* _QUOTED PASSAGE_
It is well known that COPD patients run a higher risk of contracting respiratory infections. However, a new thesis from Lund University in Sweden shows that they are also at higher risk of other bacterial infections, such as tuberculosis (TB) and pneumococcal and staphylococcal infections that can cause serious illness.
The abbreviation COPD stands for chronic obstructive pulmonary disease and the disease makes it difficult for patients to breathe. However, the disease affects other organs as well as the lungs. It is also linked to an increased risk of conditions such as diabetes, cancer and heart failure.
"Despite this, until now most focus has been on respiratory infections; infections in other organs have not been studied to the same extent", says Dr Malin Inghammar.

* _Pixel coordinate grounding data_
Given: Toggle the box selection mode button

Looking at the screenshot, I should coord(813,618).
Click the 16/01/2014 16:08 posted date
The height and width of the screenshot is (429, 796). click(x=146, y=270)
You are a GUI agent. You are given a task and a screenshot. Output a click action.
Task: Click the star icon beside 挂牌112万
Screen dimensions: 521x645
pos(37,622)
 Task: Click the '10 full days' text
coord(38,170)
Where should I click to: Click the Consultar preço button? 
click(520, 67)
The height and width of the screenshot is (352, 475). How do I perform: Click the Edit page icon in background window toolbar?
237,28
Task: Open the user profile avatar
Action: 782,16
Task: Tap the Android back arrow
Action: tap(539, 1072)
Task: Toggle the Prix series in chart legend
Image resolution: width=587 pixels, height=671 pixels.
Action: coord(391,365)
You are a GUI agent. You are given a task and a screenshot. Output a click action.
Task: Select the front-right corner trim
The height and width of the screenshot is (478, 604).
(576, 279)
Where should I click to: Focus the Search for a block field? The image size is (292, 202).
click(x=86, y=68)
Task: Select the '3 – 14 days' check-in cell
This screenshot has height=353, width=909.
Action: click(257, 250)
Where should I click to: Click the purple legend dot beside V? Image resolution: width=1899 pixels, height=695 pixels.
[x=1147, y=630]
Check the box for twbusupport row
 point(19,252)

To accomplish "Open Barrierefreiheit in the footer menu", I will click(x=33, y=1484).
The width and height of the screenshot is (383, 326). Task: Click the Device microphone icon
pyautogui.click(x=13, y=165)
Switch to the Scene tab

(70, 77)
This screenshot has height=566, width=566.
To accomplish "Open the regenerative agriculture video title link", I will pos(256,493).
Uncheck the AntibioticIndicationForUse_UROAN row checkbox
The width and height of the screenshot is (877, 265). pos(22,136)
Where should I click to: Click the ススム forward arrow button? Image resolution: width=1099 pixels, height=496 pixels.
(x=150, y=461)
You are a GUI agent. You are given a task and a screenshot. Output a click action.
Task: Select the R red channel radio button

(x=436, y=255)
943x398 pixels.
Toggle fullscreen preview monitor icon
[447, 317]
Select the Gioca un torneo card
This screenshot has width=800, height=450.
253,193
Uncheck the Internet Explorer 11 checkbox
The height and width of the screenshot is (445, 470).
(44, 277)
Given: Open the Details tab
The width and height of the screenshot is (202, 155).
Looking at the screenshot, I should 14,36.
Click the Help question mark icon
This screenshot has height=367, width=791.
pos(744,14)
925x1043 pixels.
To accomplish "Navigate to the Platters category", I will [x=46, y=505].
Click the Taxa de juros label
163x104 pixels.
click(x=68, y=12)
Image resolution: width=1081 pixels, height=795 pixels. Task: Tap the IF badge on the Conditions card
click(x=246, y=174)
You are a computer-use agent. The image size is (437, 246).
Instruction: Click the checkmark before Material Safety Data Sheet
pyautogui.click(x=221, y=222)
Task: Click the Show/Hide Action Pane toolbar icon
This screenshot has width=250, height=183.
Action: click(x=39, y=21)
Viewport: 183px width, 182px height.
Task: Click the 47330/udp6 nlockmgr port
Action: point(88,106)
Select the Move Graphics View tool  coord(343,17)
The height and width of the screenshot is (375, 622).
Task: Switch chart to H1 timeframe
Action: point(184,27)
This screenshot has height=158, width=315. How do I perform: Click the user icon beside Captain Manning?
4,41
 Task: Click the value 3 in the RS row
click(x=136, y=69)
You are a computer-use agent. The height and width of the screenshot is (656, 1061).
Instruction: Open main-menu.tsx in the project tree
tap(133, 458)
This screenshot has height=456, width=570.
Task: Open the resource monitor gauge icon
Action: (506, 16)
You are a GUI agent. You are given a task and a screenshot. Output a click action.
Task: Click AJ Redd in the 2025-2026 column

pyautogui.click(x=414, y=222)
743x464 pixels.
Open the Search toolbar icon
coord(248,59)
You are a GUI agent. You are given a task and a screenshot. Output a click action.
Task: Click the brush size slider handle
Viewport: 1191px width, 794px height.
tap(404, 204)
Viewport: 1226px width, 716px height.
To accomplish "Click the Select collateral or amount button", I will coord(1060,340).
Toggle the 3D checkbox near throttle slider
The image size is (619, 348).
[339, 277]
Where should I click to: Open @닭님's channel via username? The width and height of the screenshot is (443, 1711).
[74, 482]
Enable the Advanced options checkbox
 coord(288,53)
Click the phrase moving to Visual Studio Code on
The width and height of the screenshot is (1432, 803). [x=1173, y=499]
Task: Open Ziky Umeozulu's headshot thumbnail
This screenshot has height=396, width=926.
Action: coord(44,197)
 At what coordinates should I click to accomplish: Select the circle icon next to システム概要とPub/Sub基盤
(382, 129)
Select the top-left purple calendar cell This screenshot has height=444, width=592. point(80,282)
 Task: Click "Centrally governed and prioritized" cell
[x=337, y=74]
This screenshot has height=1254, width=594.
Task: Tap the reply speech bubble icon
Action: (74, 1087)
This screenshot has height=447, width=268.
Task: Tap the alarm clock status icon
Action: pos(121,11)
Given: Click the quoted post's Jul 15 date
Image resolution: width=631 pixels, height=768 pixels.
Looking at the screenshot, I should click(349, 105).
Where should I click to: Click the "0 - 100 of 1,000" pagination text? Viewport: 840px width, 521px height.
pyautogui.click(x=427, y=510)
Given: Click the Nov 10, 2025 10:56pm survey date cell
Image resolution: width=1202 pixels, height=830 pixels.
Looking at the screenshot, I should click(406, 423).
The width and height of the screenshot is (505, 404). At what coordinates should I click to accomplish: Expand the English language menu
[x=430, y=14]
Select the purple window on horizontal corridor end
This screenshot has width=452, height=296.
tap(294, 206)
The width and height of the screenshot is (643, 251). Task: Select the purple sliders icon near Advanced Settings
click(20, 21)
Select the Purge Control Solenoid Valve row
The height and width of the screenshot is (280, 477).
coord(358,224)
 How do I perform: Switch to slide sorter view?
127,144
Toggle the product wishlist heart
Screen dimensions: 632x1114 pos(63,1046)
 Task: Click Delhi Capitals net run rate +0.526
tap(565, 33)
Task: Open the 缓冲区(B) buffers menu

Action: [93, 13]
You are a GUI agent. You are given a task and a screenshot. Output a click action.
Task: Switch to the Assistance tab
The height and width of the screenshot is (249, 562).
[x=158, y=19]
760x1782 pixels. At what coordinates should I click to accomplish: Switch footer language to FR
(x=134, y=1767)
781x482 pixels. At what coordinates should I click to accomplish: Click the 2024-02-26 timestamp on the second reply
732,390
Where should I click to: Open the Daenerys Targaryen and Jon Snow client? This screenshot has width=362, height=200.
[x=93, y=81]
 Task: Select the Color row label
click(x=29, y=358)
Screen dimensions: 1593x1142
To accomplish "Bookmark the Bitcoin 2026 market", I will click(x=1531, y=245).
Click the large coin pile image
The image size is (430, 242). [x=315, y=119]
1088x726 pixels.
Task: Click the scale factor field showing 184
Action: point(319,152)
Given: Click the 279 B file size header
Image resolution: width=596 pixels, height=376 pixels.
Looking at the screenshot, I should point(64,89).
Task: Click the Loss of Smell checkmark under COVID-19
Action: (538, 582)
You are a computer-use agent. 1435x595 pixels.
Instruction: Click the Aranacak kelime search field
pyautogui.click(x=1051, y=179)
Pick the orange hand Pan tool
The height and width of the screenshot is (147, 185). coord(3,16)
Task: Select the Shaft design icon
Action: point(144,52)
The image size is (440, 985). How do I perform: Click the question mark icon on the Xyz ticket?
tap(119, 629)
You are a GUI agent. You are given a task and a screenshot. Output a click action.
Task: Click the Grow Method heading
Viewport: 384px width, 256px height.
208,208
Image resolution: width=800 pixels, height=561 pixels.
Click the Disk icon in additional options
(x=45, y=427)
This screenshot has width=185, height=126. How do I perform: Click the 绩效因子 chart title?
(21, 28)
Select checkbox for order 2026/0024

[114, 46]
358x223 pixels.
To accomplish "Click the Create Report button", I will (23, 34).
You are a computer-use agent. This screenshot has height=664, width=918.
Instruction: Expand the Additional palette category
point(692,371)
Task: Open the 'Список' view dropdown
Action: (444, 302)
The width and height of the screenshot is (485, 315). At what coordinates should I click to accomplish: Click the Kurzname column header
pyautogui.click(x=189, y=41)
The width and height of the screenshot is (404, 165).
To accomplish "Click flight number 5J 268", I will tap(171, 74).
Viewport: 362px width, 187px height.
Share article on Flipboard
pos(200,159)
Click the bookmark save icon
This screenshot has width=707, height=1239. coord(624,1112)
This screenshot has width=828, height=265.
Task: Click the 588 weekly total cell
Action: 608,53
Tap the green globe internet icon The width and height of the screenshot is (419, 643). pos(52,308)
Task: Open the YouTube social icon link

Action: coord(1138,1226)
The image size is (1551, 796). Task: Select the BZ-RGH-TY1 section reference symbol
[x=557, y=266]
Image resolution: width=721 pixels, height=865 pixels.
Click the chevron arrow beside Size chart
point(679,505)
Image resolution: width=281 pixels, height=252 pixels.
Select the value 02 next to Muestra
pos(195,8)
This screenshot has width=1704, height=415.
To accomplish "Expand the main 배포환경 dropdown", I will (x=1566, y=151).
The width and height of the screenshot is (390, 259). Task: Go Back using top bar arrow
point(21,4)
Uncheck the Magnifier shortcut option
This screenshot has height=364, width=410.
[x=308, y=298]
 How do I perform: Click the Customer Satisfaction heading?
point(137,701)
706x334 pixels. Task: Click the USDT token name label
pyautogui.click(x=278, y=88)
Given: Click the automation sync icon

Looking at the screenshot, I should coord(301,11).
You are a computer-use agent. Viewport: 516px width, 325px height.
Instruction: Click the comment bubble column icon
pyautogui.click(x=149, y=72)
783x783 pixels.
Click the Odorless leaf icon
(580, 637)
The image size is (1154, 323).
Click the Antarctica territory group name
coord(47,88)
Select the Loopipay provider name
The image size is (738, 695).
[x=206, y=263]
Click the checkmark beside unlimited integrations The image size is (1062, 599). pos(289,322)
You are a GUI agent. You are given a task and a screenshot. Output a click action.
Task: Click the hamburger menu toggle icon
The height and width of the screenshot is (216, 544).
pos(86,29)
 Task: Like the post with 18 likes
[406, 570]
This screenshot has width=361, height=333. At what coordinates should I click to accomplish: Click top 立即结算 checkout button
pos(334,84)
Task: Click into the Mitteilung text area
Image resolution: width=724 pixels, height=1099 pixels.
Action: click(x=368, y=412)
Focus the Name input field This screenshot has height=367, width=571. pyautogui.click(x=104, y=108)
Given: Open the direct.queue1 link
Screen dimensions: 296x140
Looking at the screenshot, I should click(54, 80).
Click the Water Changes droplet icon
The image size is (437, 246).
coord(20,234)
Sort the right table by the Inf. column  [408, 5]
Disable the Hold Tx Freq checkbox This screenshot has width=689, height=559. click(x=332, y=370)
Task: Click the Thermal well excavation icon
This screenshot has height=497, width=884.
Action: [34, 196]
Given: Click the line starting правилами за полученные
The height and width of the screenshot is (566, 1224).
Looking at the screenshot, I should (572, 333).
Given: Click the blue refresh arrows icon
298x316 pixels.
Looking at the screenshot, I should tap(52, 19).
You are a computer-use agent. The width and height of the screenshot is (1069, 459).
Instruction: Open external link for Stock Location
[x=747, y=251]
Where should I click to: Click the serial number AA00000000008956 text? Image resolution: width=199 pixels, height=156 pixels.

* _WHAT THIS EXERCISE ASKS_
1 – Translate this sentence from the COPD passage into Spanish: "It is also linked to an increased risk of conditions such as diabetes, cancer and heart failure."
2 – Answer these questions using the COPD passage.
(a) What does the abbreviation COPD stand for?
(b) At which university was the new thesis produced?
(c) Who says that most focus until now has been on respiratory infections?
3 – Continue the COPD passage, starting after its final sentence.

* _SET OF ANSWERS_
1 – También está vinculada a un mayor riesgo de afecciones como la diabetes, el cáncer y la insuficiencia cardíaca.

2 –
(a) Chronic obstructive pulmonary disease.
(b) Lund University in Sweden.
(c) Dr Malin Inghammar.

3 –
In her thesis, Dr Inghammar has shown that individuals in Sweden who have been diagnosed with COPD have a three times higher risk of active tuberculosis than the population in general. They are also at higher risk of invasive pneumococcal disease, a type of infection that can cause meningitis and septicaemia.
In another study, Malin Inghammar has looked at the presence of bacteria in the blood of COPD patients and control subjects from the general population. A wide range of bacteria, such as coliform bacteria and staphylococcus aureus, were seen to be 2.5 times more frequent in the blood of patients with COPD.